WHAT IS REQUIRED:
Count the lines in the entries that contain "will". Say the number and nothing more.

DATASET:

———

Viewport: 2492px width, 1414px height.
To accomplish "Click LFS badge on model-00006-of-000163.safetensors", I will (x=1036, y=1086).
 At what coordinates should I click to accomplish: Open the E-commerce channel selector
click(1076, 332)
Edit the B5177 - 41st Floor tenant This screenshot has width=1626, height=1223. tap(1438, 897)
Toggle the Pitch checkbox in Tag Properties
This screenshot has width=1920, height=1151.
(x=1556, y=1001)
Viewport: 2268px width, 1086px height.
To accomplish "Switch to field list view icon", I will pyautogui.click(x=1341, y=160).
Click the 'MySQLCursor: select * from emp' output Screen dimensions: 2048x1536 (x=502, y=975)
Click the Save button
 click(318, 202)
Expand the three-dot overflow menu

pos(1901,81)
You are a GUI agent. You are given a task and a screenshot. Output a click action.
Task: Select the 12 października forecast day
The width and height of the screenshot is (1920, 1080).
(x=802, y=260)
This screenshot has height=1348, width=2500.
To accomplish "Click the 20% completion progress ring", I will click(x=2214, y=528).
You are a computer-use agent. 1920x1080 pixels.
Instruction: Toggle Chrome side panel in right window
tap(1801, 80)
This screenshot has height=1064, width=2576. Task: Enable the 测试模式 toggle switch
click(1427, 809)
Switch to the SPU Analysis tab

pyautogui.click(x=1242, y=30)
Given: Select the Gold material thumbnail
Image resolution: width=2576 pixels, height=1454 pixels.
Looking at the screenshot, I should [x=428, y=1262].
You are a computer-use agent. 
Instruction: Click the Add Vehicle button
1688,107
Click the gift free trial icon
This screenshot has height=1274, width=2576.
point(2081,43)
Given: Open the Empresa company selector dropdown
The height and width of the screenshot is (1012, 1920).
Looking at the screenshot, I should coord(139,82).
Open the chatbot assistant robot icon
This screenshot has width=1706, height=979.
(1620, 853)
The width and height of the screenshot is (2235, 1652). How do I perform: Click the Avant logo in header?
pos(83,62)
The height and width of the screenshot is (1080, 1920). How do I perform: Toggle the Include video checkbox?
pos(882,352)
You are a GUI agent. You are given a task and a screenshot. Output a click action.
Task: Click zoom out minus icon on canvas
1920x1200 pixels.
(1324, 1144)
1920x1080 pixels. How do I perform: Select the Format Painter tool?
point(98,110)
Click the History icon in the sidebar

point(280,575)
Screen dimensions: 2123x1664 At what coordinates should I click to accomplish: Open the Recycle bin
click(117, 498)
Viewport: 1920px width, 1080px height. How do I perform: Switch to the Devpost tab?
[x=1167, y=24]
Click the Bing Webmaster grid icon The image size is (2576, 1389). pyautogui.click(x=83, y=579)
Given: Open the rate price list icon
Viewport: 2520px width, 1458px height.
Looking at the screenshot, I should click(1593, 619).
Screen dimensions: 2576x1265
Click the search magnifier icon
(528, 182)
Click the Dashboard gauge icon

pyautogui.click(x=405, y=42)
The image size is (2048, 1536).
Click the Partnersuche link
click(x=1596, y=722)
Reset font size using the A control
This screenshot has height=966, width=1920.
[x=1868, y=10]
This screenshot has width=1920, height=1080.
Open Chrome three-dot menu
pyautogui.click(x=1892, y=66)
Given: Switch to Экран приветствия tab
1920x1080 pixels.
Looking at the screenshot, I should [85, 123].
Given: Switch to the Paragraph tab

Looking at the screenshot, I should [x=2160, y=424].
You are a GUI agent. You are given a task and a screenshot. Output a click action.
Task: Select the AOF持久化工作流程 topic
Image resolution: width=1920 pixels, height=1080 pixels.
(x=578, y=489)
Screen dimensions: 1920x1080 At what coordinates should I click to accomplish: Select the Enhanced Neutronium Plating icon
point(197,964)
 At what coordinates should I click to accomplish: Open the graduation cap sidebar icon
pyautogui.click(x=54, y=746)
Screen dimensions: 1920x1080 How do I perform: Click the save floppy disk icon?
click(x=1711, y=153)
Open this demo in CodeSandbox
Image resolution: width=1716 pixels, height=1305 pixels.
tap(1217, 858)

———

PROBLEM SOLUTION:
3